### [Source document]

Mr. Michael Love became interested in the field of prosthetics after serving as a corpsman at St Albans Naval Hospital during the Vietnam War. His experience working in the surgical unit assisting with general surgery and amputations influenced his decision to pursue a career in prosthetics.
In 1982 Mr. Love established his business, Amputee Treatment Center, located in Batavia, New York. While continuing to see patients and also designing and fabricating prosthetic devices, Mr. Love believed that the traditional rigid prosthetic socket design could be improved upon and began developing prototypes for patients in his spare time. His goal was to design a pneumatic socket, which could accommodate volume fluctuation that all amputees experience to some degree.
Pump It Up! TM
The socket Mr. Love has designed and developed is the trademarked Pump It Up! TM pneumatic socket design and is applicable to both above-knee amputees and below-knee amputees. This design incorporates an inflatable custom-made bladder sandwiched between an inner and outer socket, which allows the wearer to add or remove air with a small hand-held pump, as required to maintain suspension, comfort and add cushioning. The Pump It Up! TM socket design helps solve the fitting problems faced by most amputees.
After 16 years of research and development, two U.S. Patents were awarded to Mr. Love and a third Canadian patent was issued in 2005. Interestingly, during the patent search for comparable products, there were only 25 patents involved a pneumatic socket design, dating from 1860. Of the 25 patents, none were ever successfully manufactured due to the inherent difficulties to design and produce such a product.
The prosthetic socket is the portion of the artificial limb that the amputee wears over the residual limb. Because it must bear the weight of the individual, the socket is generally quite rigid and unforgiving and yet the socket is the essential part of the prosthesis. Although many new components and materials have been developed over the years, the basic design of a prosthetic socket has remained unchanged since the Civil War. Most amputees adjust the fit of their socket by adding or removing a combination of stump socks, liners or sheaths during the day. This is cumbersome and antiquated to say the least.

### [Material shown]
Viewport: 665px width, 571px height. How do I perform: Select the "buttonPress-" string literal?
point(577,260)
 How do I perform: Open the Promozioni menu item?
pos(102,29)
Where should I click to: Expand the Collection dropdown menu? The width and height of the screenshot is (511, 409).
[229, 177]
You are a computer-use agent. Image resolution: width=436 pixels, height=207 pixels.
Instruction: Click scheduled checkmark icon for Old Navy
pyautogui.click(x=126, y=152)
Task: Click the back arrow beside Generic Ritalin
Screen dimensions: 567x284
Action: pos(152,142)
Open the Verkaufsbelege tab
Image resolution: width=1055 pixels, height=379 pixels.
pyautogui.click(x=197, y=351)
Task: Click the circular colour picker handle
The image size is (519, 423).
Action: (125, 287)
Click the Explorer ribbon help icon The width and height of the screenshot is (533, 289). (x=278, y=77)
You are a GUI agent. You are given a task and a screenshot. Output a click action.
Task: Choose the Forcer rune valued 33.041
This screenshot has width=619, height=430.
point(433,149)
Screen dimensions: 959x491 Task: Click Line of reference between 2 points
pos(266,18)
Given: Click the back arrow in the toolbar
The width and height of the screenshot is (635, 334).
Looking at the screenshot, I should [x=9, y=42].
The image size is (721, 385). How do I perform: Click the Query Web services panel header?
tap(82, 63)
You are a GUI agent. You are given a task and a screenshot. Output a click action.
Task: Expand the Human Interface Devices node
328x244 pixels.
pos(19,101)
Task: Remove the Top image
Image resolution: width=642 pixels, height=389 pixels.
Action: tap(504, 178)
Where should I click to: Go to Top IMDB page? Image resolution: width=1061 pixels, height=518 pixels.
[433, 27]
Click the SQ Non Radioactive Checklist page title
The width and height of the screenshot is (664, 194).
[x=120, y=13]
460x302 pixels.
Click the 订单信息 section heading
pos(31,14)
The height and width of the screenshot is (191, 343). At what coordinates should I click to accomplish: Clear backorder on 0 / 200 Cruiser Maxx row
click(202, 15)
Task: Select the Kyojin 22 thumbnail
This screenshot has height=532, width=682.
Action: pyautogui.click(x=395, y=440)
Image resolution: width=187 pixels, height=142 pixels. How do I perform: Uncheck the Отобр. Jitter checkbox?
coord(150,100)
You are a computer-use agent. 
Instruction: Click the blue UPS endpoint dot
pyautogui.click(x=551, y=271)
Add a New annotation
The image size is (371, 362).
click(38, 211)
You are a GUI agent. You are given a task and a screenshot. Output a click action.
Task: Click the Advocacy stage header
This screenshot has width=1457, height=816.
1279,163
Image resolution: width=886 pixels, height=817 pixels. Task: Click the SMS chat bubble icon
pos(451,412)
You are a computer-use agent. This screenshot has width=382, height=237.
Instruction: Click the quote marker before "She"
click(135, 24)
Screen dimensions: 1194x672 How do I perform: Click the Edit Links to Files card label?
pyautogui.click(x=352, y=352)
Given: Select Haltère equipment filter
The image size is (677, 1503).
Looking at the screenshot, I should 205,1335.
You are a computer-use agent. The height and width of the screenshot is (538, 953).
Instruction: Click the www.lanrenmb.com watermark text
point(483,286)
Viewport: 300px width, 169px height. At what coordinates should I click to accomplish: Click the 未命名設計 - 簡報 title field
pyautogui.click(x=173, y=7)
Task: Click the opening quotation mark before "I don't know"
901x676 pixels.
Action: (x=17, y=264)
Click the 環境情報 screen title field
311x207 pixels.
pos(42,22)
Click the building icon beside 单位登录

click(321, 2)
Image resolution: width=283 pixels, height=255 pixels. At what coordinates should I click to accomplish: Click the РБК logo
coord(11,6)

### [What the task requires]
Pick up the text on Michael Love's pneumatic prosthetic socket after its last sentence and continue it. The listing has nothing to do with the text about Michael Love's prosthetic socket design.

### [Answer space]
Most amputees experience volume changes every day, which cannot be accommodated in a traditional socket design with rigid walls. A daily change in volume is very similar to your hands and feet swelling at the end of the day. Therefore, a prosthetic device that allows the wearer to continually adjust the fit of their artificial limb is ideal and this is what the Pump It Up! TM socket design accomplishes.
For below-knee and above-knee amputees a cast is taken over the residual limb or the appropriate liner (with or without locking mechanism) to begin fabrication. The liner can be of made of any gel material from any manufacturer, locking or cushion and of any thickness. After fitting of the check socket, the polypropylene inner socket is fabricated and the openings are created in the inner socket that allow the bladder to migrate through the openings and contact the liner or residual limb. Prosthetic stump socks can still be worn in either case if desired. The openings are usually placed in the weight bearing areas and because the bladder fits circumferentially the openings can be anywhere within the socket. The outer socket is fabricated out of acrylic resin, carbon acryl or carbon fiber resulting in a streamlined socket with flexible inner socket, Pump It Up! TM socket design and laminated outer socket, the equivalent in thickness of a conventional socket. A small valve through the outside of the prosthesis allows the wearer the freedom to add or remove air with a handheld pump from the bladder to adjust for comfort, as well as fit without removing the prosthesis.
The Pump It Up! TM is covered by health insurance with appropriate documentation.